- EXERCISE DESCRIPTION: Return every line from the records below that has the word "computer".

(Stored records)
══════════

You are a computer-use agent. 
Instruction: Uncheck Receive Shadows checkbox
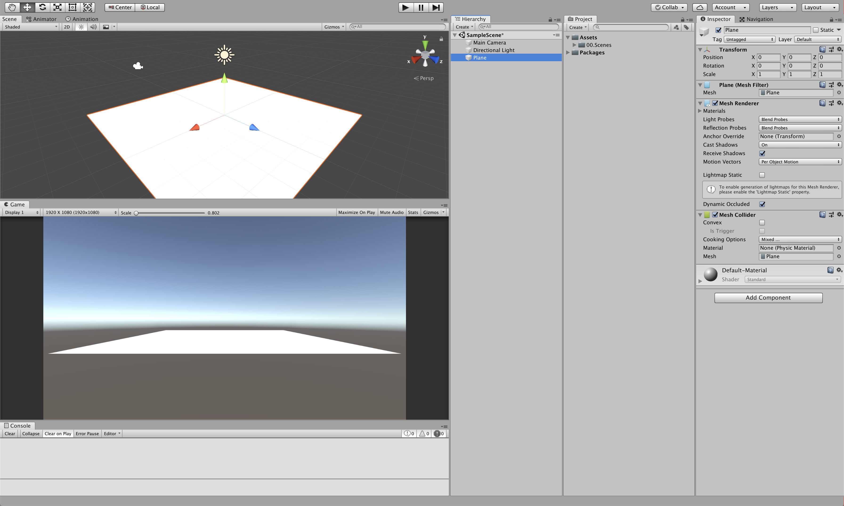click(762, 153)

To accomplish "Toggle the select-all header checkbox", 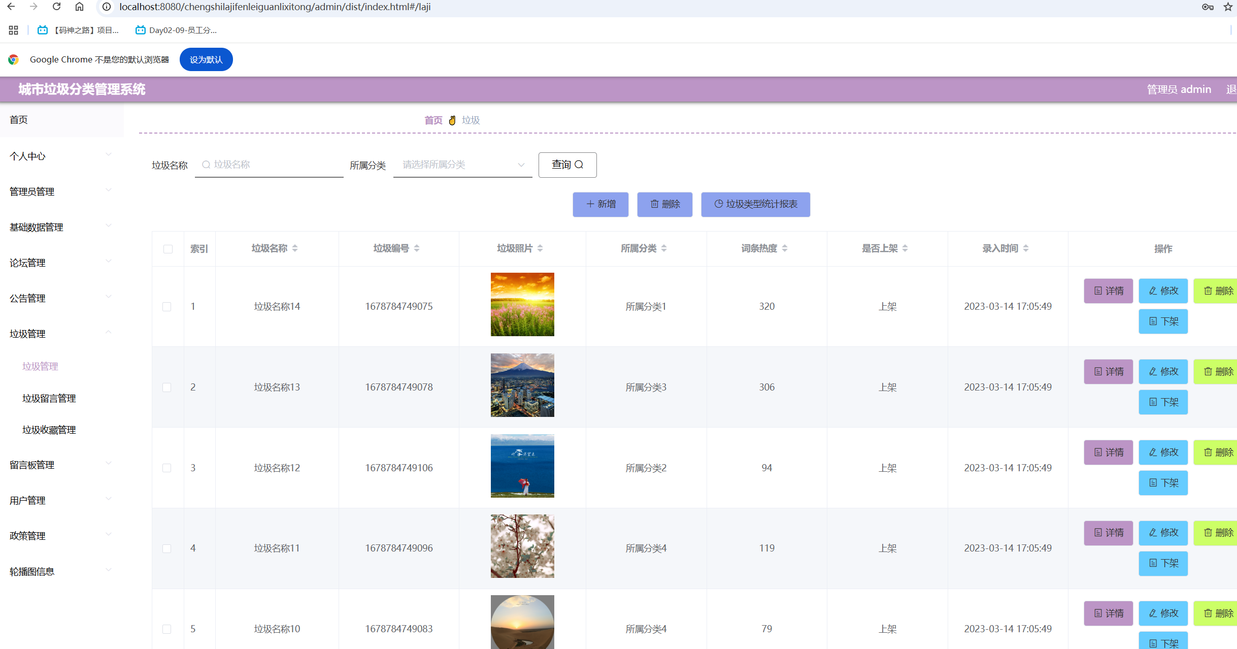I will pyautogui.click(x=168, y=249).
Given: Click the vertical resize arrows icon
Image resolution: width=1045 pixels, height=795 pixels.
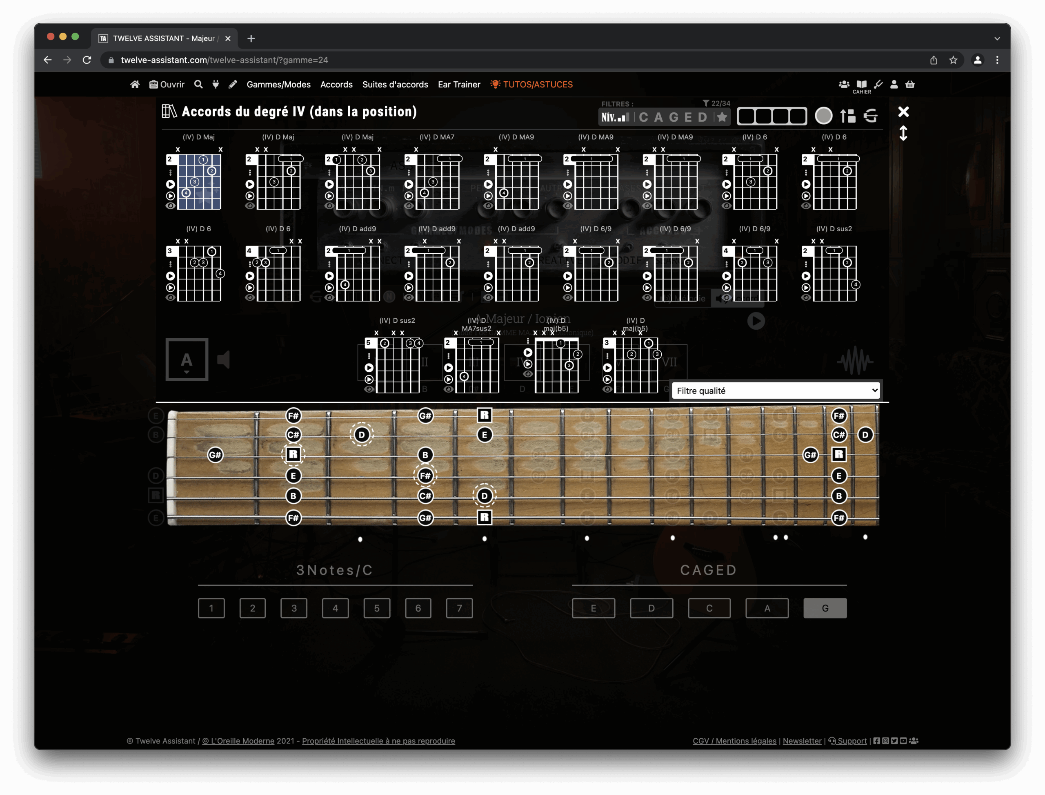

══════════

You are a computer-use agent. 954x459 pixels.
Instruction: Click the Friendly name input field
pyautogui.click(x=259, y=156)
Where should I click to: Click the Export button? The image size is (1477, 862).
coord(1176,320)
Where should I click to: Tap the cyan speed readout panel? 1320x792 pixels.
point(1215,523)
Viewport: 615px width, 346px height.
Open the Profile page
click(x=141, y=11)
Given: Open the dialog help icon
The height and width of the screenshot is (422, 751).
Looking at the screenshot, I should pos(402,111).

══════════

- SOLUTION TO THIS EXERCISE:
You are a computer-use agent. 
You are a computer-use agent. 954x459 pixels.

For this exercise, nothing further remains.